### REQUIRED TASK
Copy these records line for line without any changes, omitting the pictures.

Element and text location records
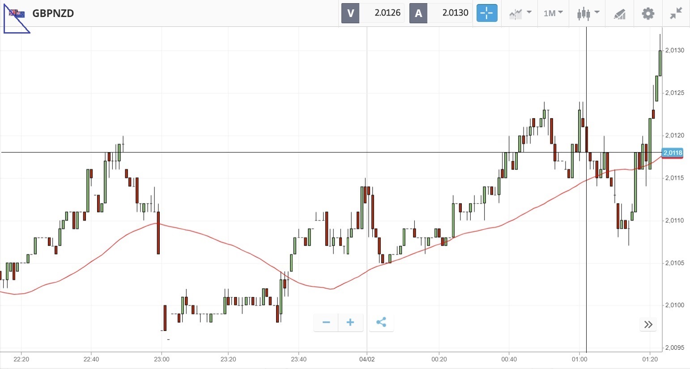The width and height of the screenshot is (690, 369).
Task: Click the GBPNZD instrument name
Action: tap(53, 13)
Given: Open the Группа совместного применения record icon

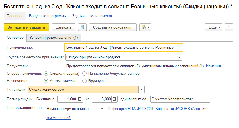Looking at the screenshot, I should coord(179,57).
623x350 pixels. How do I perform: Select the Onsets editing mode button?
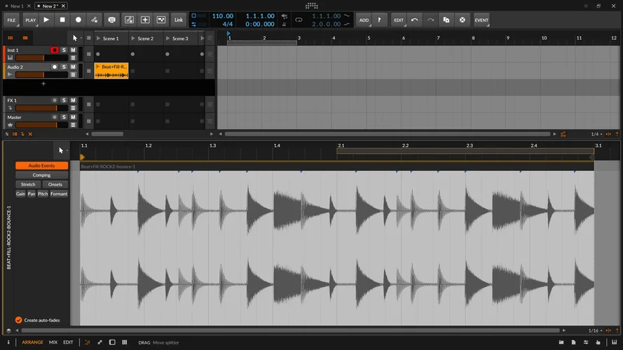55,184
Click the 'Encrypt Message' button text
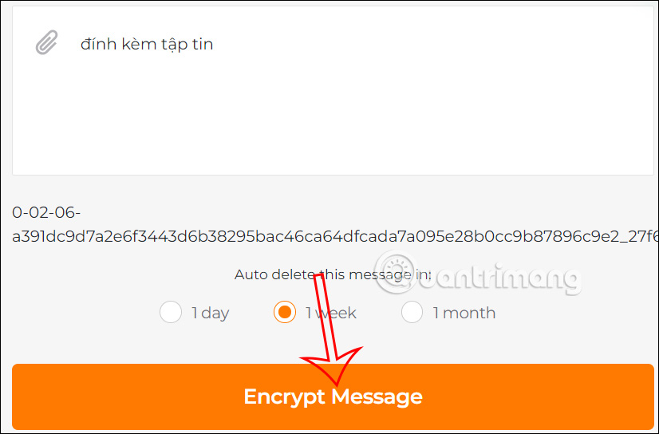This screenshot has height=434, width=659. 333,397
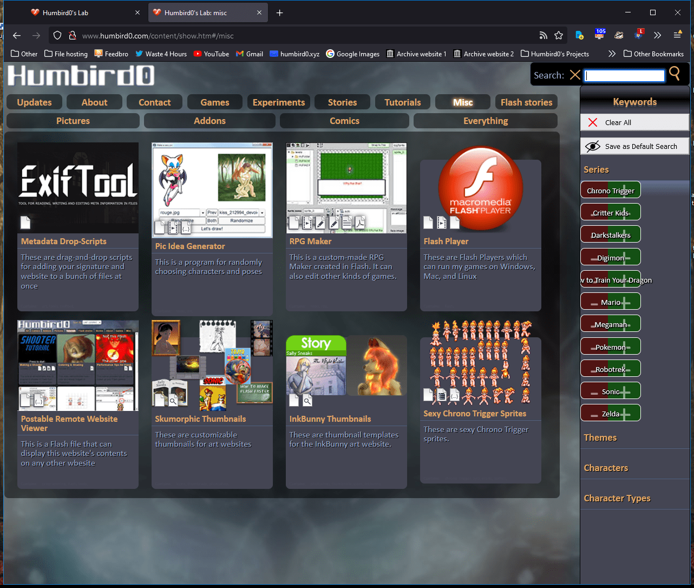Bookmark this page with the star icon

[x=559, y=36]
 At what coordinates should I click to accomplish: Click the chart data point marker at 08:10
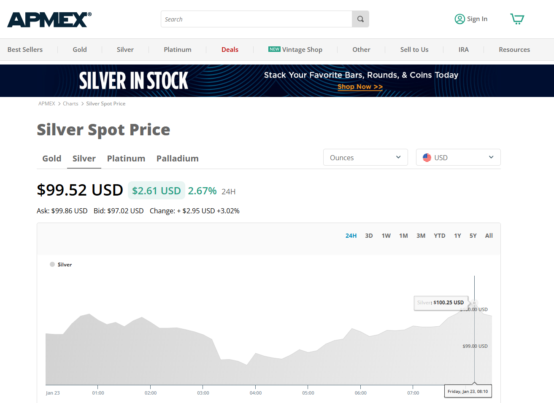click(474, 303)
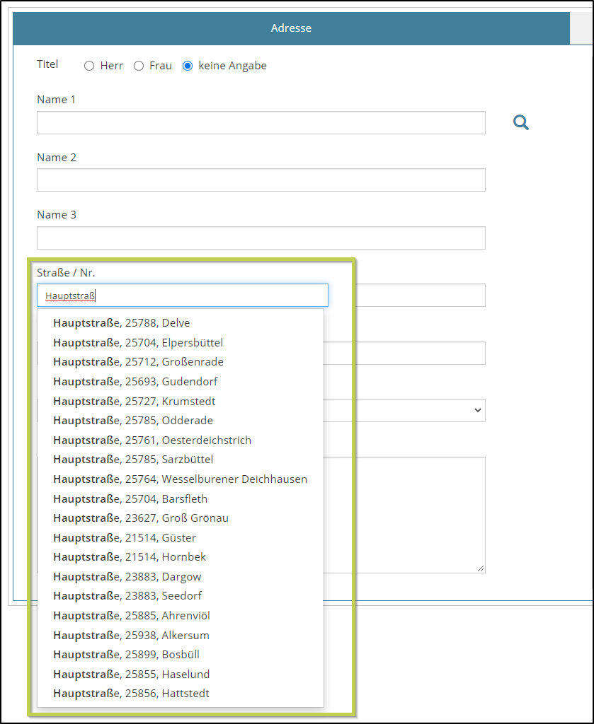
Task: Pick Hauptstraße, 23627, Groß Grönau
Action: click(140, 518)
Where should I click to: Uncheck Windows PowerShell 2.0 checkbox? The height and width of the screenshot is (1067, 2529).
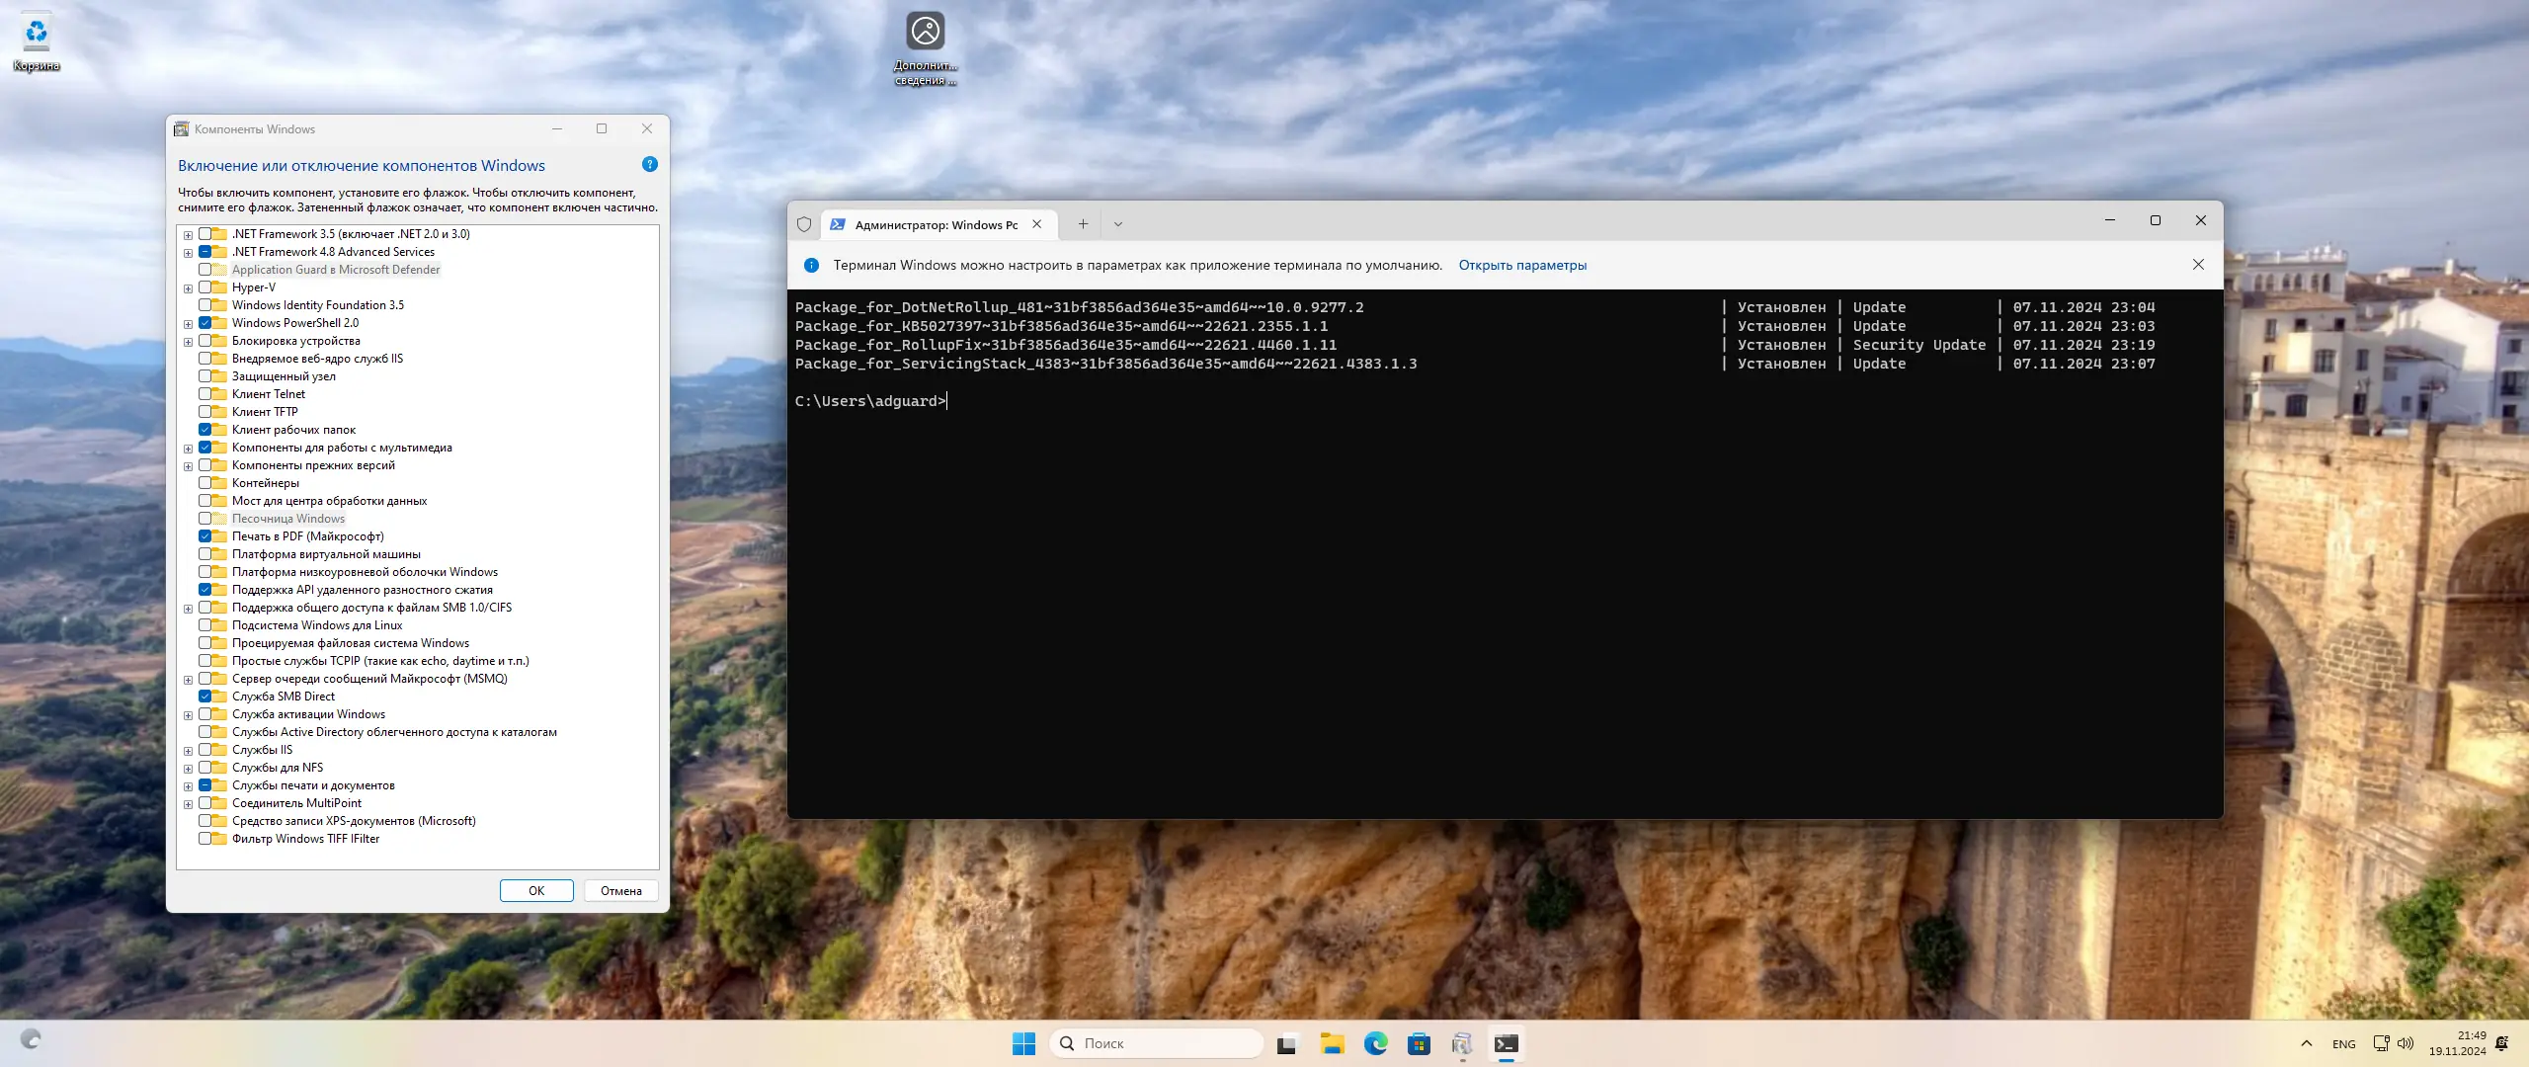[205, 323]
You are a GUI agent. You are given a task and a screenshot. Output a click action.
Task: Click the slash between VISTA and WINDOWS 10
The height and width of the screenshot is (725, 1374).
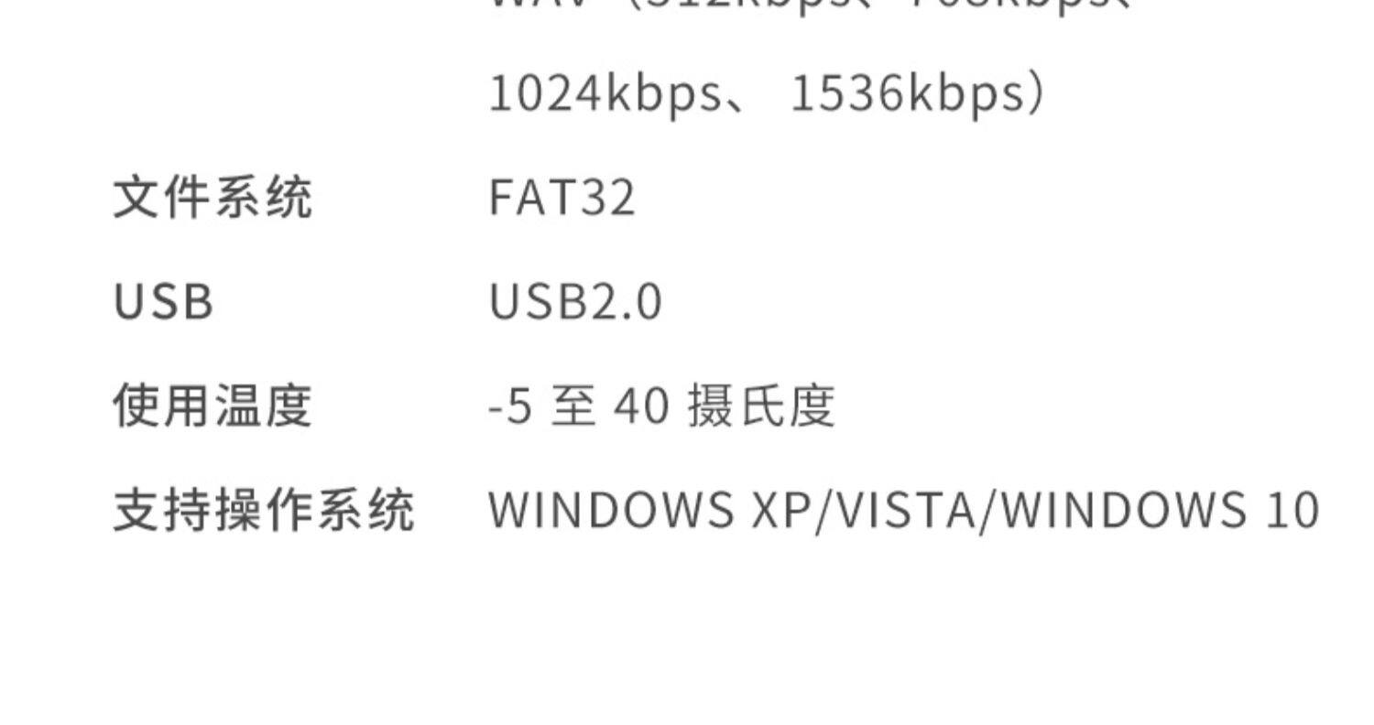(989, 511)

### CORRECT RESULT
The width and height of the screenshot is (690, 369).
Task: Click the GBPNZD instrument name
Action: tap(53, 13)
Given: Open the Группа совместного применения record icon

Looking at the screenshot, I should coord(179,57).
623x350 pixels. How do I perform: Select the Onsets editing mode button?
55,184
Click the 'Encrypt Message' button text
This screenshot has height=434, width=659. 333,397
Bookmark this page with the star icon

[x=559, y=36]
 At what coordinates should I click to accomplish: Click the chart data point marker at 08:10
click(474, 303)
Task: Pick Hauptstraße, 23627, Groß Grönau
Action: click(140, 518)
Where should I click to: Uncheck Windows PowerShell 2.0 checkbox? The height and width of the screenshot is (1067, 2529).
[205, 323]
You are a GUI agent. You are given a task and a screenshot. Output a click action.
Task: Click the slash between VISTA and WINDOWS 10
The height and width of the screenshot is (725, 1374).
(989, 511)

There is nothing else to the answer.